L'excitation du départ empêcha Génis de dormir. En plus de faire ses bagages, il dut expliquer la situation à Raine (qui refusa catégoriquement de se joindre à eux) et mettre au clair ses travaux en cours, à savoir les méthodes de construction dans l'architecture civile et sacrée. Heureusement qu'il n'avait pas encore commencé la partie sur les matériaux issus de la magitechnologie, sinon il n'aurait pas pu partir à un moment aussi crucial. Au moment de partir, il laissa sur la table un mot à sa sœur :
Raine, je te laisse mon mémoire sur le bureau. Ce n'est pas l'épreuve finale, il faut encore que je le complète… Par contre, il faut que tu finisses la partie sur l'histoire de la quatrième dynastie des rois d'Asgard.
Il relut la lettre. Il était vraiment temps qu'il parte se changer les idées ! S'enthousiasmer sur l'histoire de la quatrième dynastie des rois d'Asgard…Il était vraiment tombé bien bas…
Il se dirigea dans le silence de la nuit vers Marble. La lune offrait sa clarté spectrale au paysage environnant, et il n'aurait pas été étonné le moins du monde de croiser une banshee dans la plaine, sauf qu'il n'y croyait pas. Son esprit, formé par une rigueur mathématique, refusait d'accorder à l'âme une quelconque subsistance après la mort du corps. C'était une vision terre-à-terre assez étonnante de la part d'un magicien, mais pour lui, s'il n'en avait jamais croisé au cours de ses pérégrinations physiques et théoriques, c'était qu'il n'y en avait pas. Le silence de la nuit aurait été oppressant sans le bruit des grillons, qui amenaient la vie sous la voûte étoilée.

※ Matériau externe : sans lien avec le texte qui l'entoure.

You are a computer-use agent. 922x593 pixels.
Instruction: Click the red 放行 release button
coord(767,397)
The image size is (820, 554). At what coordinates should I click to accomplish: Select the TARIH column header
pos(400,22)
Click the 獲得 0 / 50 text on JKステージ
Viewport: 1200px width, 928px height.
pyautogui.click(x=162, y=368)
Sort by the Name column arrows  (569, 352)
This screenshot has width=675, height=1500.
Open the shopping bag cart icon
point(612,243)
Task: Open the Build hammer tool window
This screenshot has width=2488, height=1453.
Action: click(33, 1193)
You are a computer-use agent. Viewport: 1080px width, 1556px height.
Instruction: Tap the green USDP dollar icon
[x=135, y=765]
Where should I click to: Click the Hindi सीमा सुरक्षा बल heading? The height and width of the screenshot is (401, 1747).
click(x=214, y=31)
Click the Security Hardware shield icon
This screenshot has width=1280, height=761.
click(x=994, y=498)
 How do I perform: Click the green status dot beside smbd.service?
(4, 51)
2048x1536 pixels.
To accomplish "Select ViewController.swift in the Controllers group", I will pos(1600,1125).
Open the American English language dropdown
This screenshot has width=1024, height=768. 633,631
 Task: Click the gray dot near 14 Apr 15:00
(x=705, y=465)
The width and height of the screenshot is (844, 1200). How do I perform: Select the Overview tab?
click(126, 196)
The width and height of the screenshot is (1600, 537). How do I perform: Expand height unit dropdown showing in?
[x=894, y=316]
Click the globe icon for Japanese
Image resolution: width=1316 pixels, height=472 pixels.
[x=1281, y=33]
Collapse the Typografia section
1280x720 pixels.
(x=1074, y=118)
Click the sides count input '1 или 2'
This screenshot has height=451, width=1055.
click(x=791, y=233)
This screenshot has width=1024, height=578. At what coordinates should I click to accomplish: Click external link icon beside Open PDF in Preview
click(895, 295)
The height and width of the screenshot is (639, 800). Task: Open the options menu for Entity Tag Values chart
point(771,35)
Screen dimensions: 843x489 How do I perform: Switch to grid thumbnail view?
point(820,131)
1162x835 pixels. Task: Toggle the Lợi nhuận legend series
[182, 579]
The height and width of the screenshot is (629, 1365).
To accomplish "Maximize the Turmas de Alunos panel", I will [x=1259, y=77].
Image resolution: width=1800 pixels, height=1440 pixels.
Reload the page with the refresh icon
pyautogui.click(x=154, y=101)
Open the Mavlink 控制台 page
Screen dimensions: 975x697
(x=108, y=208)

Il commençait à être lassé de toujours arrivé le premier. En même temps, il savait bien que la ponctualité de Lloyd était loin d'être proverbiale. C'était toujours la même chose : il arrivait en avance, Colette plie à l'heure et Lloyd en retard. C'était un moyen de se rassurer, de voir que, bien qu'entraînés dans les tourbillons de la course folle du monde, ils restaient les mêmes. C'était un rituel dérisoire face à l'implacable marche du temps, aussi dérisoire que cette manie des enfants de se cacher sous leur couette pour échapper aux monstres de leurs cauchemars, mais aussi rassurante.
Lorsqu'il arriva à l'évocation des monstres de cauchemar, Génis se rendit compte du silence de mort qui régnait autour de lui. IL s'était plongé dans les ombres rassurantes du passé, et rester seul à contempler la lueur vacillante de la bougie qui l'éclairait lui fit monter les larmes aux yeux. Il se leva prudemment et se mit à regarder au travers de la fenêtre. Les premières lueurs de l'aube déchiraient les ténèbres ? Il avait passé une nuit de plus. Sa respiration se fit moins tendue, le stress retombe juste assez pour qu'il sente la fatigue s'abattre sur lui. Il ferma les yeux, et s'enfuit en rêves loin de toutes ces horreurs.